Dando un último vistazo a la satisfactoria escena, Coates comenzó a caminar confiadamente por el camino que llevaba hacia la carretera, manteniéndose alerta para ocultarse en cuanto viera pasar a alguien. Pero ningún ser viviente se cruzó con él, excepto un solitario conejo. Si seguía teniendo aquella misma suerte, se encontraría con pocos vehículos en la carretera a aquella hora del día, y si veía venir a alguno empezaría a correr como si estuviera realizando ejercicios gimnásticos. No iba vestido tan elegantemente como Girdner, pero iba vestido lo bastante bien como para ser considerado como un nuevo devoto de la nueva manía del ejercicio de correr al aire libre. En cualquier caso, nadie le confundiría con un secuestrador, ni se pararía para detenerle.

Siguió andando a paso largo, sonriendo al recordar el repentino terror que se reflejó en el rostro de Ferguson un segundo antes de morir. Que la policía tratara ahora de desentrañar el rompecabezas de por qué el secuestrador había matado a su víctima y después, repentinamente, por alguna razón inexplicable, se había suicidado con la misma arma.

Coates se sintió satisfecho de aquel buen trabajo, tan bien hecho. Había sido un trabajo verdaderamente profesional en el que no había quedado ningún cabo suelto.

Todo funcionó con exactitud. Iris Blakeney ni siquiera estaba nerviosa. No se puede estar nervioso, al menos cuando todo está a cargo de un empresario como Girdner.

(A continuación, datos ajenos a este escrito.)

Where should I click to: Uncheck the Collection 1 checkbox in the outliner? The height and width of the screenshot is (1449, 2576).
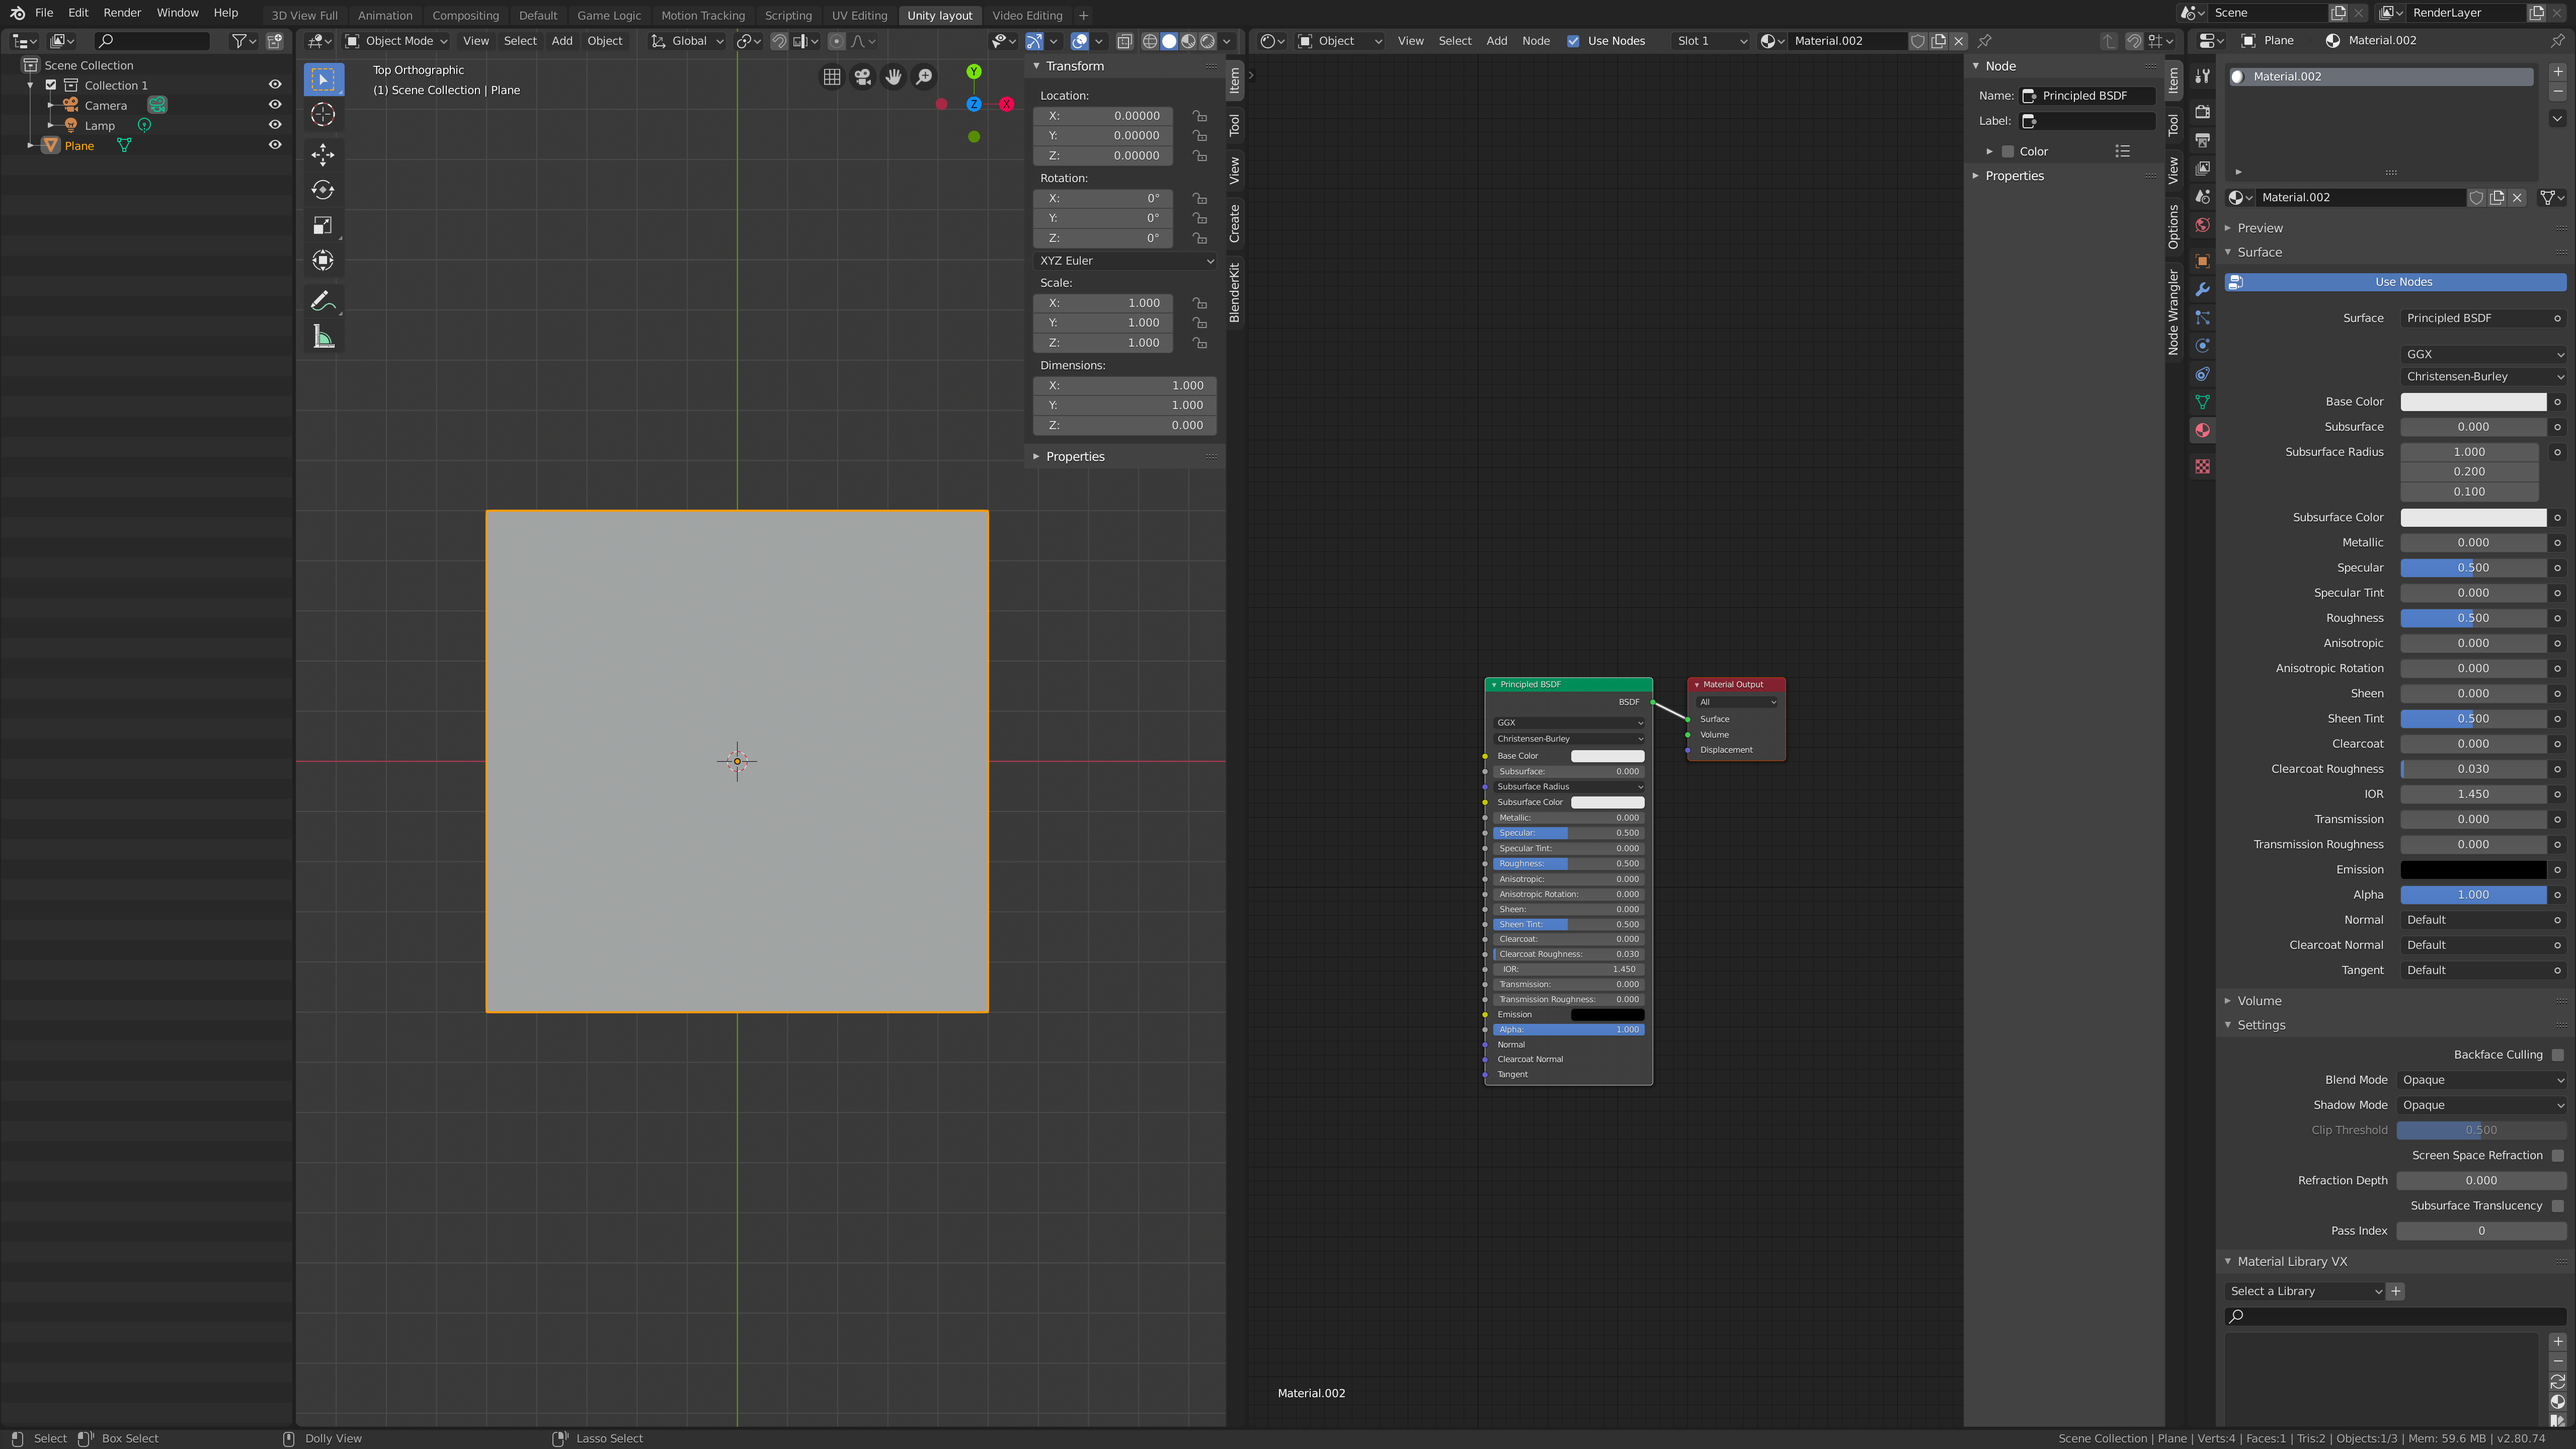(51, 85)
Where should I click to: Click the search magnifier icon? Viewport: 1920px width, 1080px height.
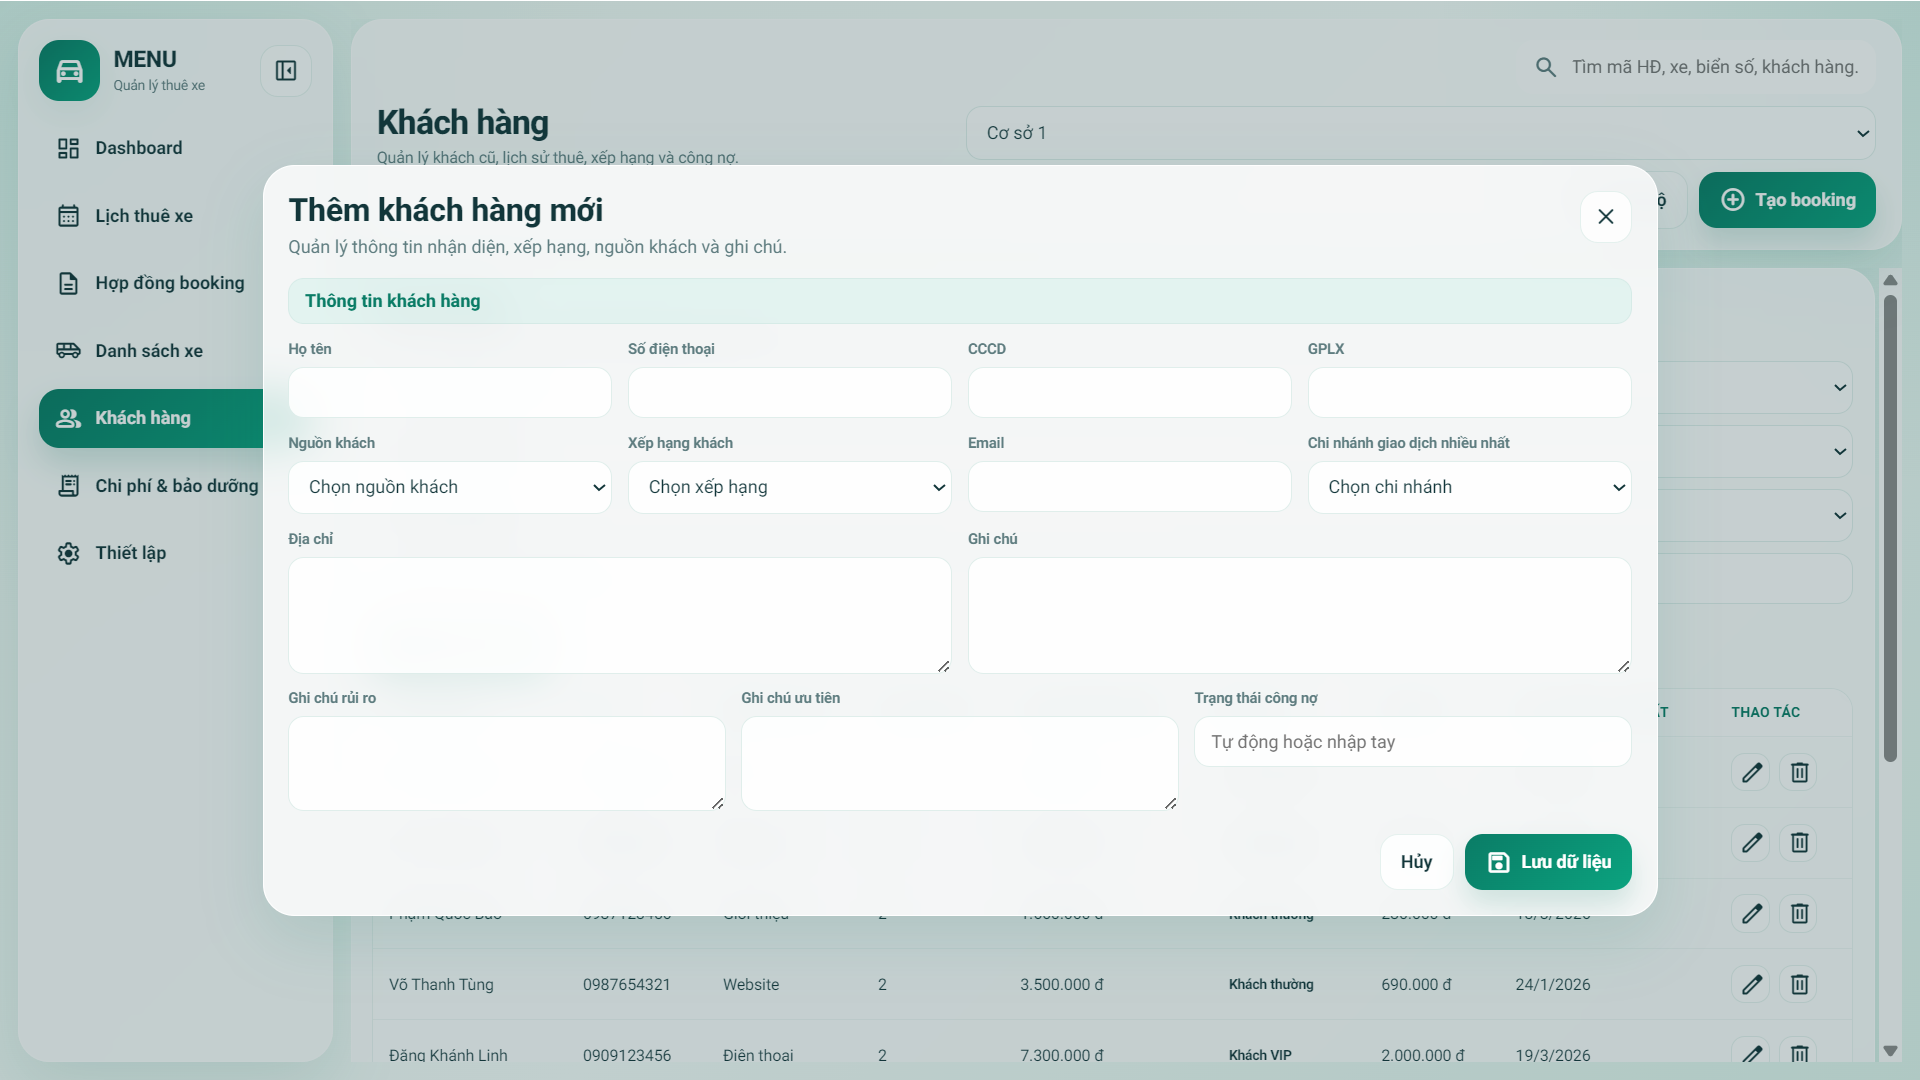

Todo lo que tenía que hacer era seguir con exactitud sus instrucciones, y así lo hizo. Al parecer, uno de sus hombres hasta había llamado por teléfono para asegurarse de que el cuerpo del pobre James fuera descubierto con rapidez, y así sucedió, en efecto, antes de que oscureciera aquella misma noche.

Ensayó de nuevo la conmoción y la pena que debía sentir en cuanto supiera las noticias. El teléfono no tardaría en empezar a sonar, y después sería acosada por los periodistas y por los amigos de James y por sus parientes y socios de negocios. Gracias al cielo ella no tenía ninguno. Sólo tendría que pasar una semana o dos de conmoción y fastidio, y después comenzaría su nueva, su maravillosa nueva vida. Sí, ya sonaba el timbre en la puerta principal; se puso en tensión para enfrentarse al primer encuentro, mientras escuchaba a la criada acudir a abrir la puerta.

Dos hombres entraron en la casa. Iban vestidos con ropas civiles, pero, desde luego, ella se dio cuenta de que se trataba de policías.

—¿Tienen ustedes…, tienen ustedes alguna noticia? —preguntó con voz temblorosa, como si no hubiera escuchado las noticias en la televisión.

Escuchó, casi medio desmayada, cómo uno de ellos comenzó a recitar la letanía que precede a todo arresto desde la ley Miranda.

—¡Pero qué diablos…! —empezó a decir, pasando rápidamente de la conmoción a la expresión de rabia.

—Vamos, hermana —dijo fatigadamente uno de los policías—. ¿Sabe lo que encontramos en el bolsillo superior de la chaqueta de su esposo? Uno de esos hermosos y pequeños magnetófonos. Al parecer, cuando cayó al suelo lo activó de algún modo. ¡Y vaya si hay cosas interesantes en esa cinta!